What is expected —
Please retype the data that follows, starting at the line containing "Open the View menu" and stopping after the last line.

(Stored items from a collection)
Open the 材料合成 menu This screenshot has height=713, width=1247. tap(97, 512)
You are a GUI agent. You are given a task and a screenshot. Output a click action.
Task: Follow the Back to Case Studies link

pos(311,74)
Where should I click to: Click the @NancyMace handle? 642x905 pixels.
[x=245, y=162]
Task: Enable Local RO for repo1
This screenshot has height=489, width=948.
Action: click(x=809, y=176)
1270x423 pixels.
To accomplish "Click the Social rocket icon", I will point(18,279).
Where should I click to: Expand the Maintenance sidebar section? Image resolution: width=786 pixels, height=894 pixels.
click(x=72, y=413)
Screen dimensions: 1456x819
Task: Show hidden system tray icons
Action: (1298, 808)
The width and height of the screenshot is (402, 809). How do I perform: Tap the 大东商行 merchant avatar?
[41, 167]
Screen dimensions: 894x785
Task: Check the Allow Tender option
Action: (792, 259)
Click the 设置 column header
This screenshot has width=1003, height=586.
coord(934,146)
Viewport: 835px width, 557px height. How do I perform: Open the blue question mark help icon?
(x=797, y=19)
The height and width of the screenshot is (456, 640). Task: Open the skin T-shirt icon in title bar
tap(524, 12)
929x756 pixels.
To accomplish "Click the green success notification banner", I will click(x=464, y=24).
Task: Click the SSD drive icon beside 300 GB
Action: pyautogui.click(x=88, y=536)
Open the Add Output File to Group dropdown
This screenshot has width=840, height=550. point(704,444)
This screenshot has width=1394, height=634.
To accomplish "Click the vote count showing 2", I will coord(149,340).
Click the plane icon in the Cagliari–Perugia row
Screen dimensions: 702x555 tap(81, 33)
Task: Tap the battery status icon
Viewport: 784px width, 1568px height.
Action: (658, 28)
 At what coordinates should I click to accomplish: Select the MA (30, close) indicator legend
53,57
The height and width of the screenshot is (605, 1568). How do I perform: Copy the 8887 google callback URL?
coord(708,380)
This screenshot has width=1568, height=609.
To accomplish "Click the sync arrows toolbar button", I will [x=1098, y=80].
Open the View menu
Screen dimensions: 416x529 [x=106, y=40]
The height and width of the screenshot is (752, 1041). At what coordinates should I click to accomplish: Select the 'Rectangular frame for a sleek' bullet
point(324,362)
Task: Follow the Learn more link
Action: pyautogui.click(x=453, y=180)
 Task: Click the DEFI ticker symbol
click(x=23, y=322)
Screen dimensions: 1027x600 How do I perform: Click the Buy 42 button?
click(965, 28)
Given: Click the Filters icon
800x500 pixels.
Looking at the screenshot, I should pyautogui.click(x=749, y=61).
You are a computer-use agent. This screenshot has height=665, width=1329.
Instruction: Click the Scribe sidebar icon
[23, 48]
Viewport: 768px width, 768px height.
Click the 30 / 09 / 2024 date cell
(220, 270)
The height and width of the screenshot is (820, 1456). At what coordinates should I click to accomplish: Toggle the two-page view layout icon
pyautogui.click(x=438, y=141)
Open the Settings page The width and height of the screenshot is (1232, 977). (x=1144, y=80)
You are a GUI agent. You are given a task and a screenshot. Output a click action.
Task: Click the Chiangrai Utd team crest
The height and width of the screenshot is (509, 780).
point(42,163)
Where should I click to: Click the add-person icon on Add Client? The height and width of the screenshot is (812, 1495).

Your response —
Open the View menu
Screen dimensions: 416x529 [x=106, y=40]
The height and width of the screenshot is (752, 1041). At what coordinates should I click to accomplish: Select the 'Rectangular frame for a sleek' bullet
point(324,362)
Task: Follow the Learn more link
Action: pyautogui.click(x=453, y=180)
 Task: Click the DEFI ticker symbol
click(x=23, y=322)
Screen dimensions: 1027x600 How do I perform: Click the Buy 42 button?
click(965, 28)
Given: Click the Filters icon
800x500 pixels.
Looking at the screenshot, I should pyautogui.click(x=749, y=61).
You are a computer-use agent. This screenshot has height=665, width=1329.
Instruction: Click the Scribe sidebar icon
[23, 48]
Viewport: 768px width, 768px height.
Click the 30 / 09 / 2024 date cell
(220, 270)
The height and width of the screenshot is (820, 1456). At what coordinates should I click to accomplish: Toggle the two-page view layout icon
pyautogui.click(x=438, y=141)
Open the Settings page The width and height of the screenshot is (1232, 977). (x=1144, y=80)
You are a GUI agent. You are given a task and a screenshot. Output a click action.
Task: Click the Chiangrai Utd team crest
The height and width of the screenshot is (509, 780).
point(42,163)
Where should I click to: Click the add-person icon on Add Client? The height and width of the screenshot is (812, 1495).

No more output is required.